Yad Vashem, Israel’s main research center for the Holocaust, has confirmed these same estimates. Respected historians have also confirmed these numbers as the Nazi German bureaucracy recorded specific details, everything from deportations to the gas chambers.

Robert Kahn

Jews and others who lost loved ones during the Holocaust are keeping their memories alive in many ways and are remembering them as individuals instead of just one of the six million. Jews miss their loved ones and friends but are unable to memorialize these victims by name and sharing with the world the inhumane details of their deportations and finally their murder. There are no graves, no dates for yahrzeits.

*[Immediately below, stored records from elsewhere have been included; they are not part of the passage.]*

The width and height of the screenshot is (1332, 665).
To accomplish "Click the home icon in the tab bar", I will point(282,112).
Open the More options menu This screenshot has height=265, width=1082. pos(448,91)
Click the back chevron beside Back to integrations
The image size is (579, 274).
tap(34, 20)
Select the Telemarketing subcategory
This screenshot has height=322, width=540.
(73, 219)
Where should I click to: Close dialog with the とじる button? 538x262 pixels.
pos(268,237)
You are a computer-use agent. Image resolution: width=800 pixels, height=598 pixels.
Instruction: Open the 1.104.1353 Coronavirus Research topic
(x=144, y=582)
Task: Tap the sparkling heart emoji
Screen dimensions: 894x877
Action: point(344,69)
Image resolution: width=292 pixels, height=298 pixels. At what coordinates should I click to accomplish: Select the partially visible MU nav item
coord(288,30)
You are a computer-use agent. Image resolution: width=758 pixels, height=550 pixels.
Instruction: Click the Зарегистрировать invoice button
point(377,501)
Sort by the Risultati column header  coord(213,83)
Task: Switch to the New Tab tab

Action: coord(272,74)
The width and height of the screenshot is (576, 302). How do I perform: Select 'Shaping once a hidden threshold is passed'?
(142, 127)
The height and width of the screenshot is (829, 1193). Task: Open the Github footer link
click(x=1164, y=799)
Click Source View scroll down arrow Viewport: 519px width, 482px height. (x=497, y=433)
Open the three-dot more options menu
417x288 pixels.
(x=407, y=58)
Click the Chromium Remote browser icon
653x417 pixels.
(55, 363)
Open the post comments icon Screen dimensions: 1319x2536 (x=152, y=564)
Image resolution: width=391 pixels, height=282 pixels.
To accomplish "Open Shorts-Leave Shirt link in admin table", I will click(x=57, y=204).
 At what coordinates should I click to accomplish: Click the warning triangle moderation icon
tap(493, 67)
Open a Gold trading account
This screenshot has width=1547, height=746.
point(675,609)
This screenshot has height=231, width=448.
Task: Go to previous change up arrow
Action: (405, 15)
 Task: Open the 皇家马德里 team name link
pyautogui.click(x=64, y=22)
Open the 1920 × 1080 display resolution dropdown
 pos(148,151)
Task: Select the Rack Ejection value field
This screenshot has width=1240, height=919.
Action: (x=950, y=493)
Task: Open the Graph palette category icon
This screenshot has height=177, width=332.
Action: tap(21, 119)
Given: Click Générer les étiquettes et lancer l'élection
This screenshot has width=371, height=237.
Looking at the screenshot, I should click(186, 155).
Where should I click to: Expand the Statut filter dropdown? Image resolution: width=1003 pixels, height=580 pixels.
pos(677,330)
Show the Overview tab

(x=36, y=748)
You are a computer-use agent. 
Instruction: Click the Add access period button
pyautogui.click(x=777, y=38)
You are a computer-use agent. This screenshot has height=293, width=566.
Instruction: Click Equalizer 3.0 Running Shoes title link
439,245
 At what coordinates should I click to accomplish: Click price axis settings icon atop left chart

They are just one of a huge number.

In 1992, a German sculptor, Gunter Demnig, had the idea of memorializing all victims of the Nazi regime by creating brass plaques with the individuals’ name, birth date, address where they lived, date of deportation, and place of death. The plaques were to be cemented into the pavement at the address of the victims’ last residence.

He named these plaques Stolpersteine, stumbling stones. In this way, we are reminded of individual human beings and not just a part of a number who were brutally persecuted, deported, and finally murdered. More than 75,000 handmade plaques have been by latest count, installed in 20 countries and in 24 languages. This unique project has become the world’s largest decentralized Holocaust memorial.

After my darling wife, Gertrude, passed away, I had time to think about initiating the process for obtaining permission to memorialize six people in my birth city of Mannheim, Germany who were victims of the Shoah.

I discussed this with my granddaughter, Emily Rapoport, who agreed with me and was a tremendous help in obtaining approval for the six plaques, which were recently installed in the sidewalk at the addresses where these two families had lived. Due to my advanced age, I was unable to travel to the dedications and installation of these plaques. However, I was represented by a good friend of mine who lives near

Mannheim, who read the memorial speeches and prayers I had written for each family.

Two of the plaques are in memory of Selma and Sophie Weil, lovely sisters who had no family, as their parents had passed away. They never married, lived and dressed modestly, and had very little social life. They were brought up with Jewish values and aspirations. Selma was employed at my father’s business as a bookkeeper. Sophie had clients of her own for whom she worked as a tailor. They were almost a part of Joseph and Martha Kahn’s family (my parents). The plaques attest to the torturous paths to their murder.

The other four plaques were for the family Traub, who impacted my early life and that of my sister Irene, as well as hundreds of other young Jewish children. While conducting a kindergarten, they loved me, while teaching me to love every other human being as God commanded us Jews to live by the Ten Commandments. The photographs of the plaques show their deportation and eventual fate.

My granddaughter Emily has started the process of obtaining approval for additional plaques in different cities of Europe to memorialize an additional 18 of my relatives who also became victims of the Shoah.

It is in this fashion that the plaques will memorialize my loved ones and show them as extraordinary individuals who were murdered just because they were Jews. Because I survived their fate, I made an oath that I would devote my life to sharing with the world how and what happened during the Shoah.

I’m still doing so today and urge others to memorialize their loved ones by joining the Stolpersteine project and in this manner honor and pay tribute to those individuals who are typically remembered only as part of the six million. Let this number become individual names of those who perished.

Robert Kahn, 98, was forced by the Nazis as a boy to play the violin on Kristallnacht while they beat his father with clubs, ransacked the family’s apartment, and burned their possessions. He is the author of The Hard Road of Dreams: Remembering Not To Forget. He lives in Kettering.